[Data for the task]:
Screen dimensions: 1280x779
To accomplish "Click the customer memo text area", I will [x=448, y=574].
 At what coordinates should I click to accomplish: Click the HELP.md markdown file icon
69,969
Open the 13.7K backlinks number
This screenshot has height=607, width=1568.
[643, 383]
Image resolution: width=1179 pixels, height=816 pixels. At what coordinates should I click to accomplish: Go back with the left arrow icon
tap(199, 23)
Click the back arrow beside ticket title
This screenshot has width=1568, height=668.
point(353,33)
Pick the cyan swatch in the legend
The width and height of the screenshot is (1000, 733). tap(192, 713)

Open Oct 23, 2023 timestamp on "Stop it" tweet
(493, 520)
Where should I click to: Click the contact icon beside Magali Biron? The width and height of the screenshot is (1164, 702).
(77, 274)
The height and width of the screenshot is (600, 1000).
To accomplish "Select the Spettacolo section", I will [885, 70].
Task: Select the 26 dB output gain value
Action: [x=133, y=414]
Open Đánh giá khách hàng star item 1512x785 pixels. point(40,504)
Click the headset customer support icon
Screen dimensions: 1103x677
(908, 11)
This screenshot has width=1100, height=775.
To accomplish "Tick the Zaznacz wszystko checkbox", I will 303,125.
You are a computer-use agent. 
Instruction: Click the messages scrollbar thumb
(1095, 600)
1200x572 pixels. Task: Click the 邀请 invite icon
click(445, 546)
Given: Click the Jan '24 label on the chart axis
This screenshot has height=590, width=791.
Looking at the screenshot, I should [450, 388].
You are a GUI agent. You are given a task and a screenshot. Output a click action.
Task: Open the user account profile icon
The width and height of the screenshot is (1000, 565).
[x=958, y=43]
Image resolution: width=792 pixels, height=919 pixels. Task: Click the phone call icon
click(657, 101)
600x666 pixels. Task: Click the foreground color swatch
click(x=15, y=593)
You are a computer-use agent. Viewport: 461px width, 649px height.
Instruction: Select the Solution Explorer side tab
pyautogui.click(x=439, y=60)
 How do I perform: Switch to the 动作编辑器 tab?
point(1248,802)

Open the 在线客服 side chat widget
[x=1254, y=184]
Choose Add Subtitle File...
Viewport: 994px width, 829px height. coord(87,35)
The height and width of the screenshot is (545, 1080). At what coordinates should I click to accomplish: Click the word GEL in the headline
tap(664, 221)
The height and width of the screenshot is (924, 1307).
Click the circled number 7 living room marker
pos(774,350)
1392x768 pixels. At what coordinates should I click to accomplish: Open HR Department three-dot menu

[What to produce]: Your task is to transcribe the material, which must come out exactly as written.

[Output below]:
Screen dimensions: 1280x779
To accomplish "Click the customer memo text area", I will [x=448, y=574].
 At what coordinates should I click to accomplish: Click the HELP.md markdown file icon
69,969
Open the 13.7K backlinks number
This screenshot has height=607, width=1568.
[643, 383]
Image resolution: width=1179 pixels, height=816 pixels. At what coordinates should I click to accomplish: Go back with the left arrow icon
tap(199, 23)
Click the back arrow beside ticket title
This screenshot has width=1568, height=668.
point(353,33)
Pick the cyan swatch in the legend
The width and height of the screenshot is (1000, 733). tap(192, 713)

Open Oct 23, 2023 timestamp on "Stop it" tweet
(493, 520)
Where should I click to: Click the contact icon beside Magali Biron? The width and height of the screenshot is (1164, 702).
(77, 274)
The height and width of the screenshot is (600, 1000).
To accomplish "Select the Spettacolo section", I will [885, 70].
Task: Select the 26 dB output gain value
Action: [x=133, y=414]
Open Đánh giá khách hàng star item 1512x785 pixels. point(40,504)
Click the headset customer support icon
Screen dimensions: 1103x677
(908, 11)
This screenshot has width=1100, height=775.
To accomplish "Tick the Zaznacz wszystko checkbox", I will 303,125.
You are a computer-use agent. 
Instruction: Click the messages scrollbar thumb
(1095, 600)
1200x572 pixels. Task: Click the 邀请 invite icon
click(445, 546)
Given: Click the Jan '24 label on the chart axis
This screenshot has height=590, width=791.
Looking at the screenshot, I should [450, 388].
You are a GUI agent. You are given a task and a screenshot. Output a click action.
Task: Open the user account profile icon
The width and height of the screenshot is (1000, 565).
[x=958, y=43]
Image resolution: width=792 pixels, height=919 pixels. Task: Click the phone call icon
click(657, 101)
600x666 pixels. Task: Click the foreground color swatch
click(x=15, y=593)
You are a computer-use agent. Viewport: 461px width, 649px height.
Instruction: Select the Solution Explorer side tab
pyautogui.click(x=439, y=60)
 How do I perform: Switch to the 动作编辑器 tab?
point(1248,802)

Open the 在线客服 side chat widget
[x=1254, y=184]
Choose Add Subtitle File...
Viewport: 994px width, 829px height. coord(87,35)
The height and width of the screenshot is (545, 1080). At what coordinates should I click to accomplish: Click the word GEL in the headline
tap(664, 221)
The height and width of the screenshot is (924, 1307).
Click the circled number 7 living room marker
pos(774,350)
1392x768 pixels. At what coordinates should I click to accomplish: Open HR Department three-dot menu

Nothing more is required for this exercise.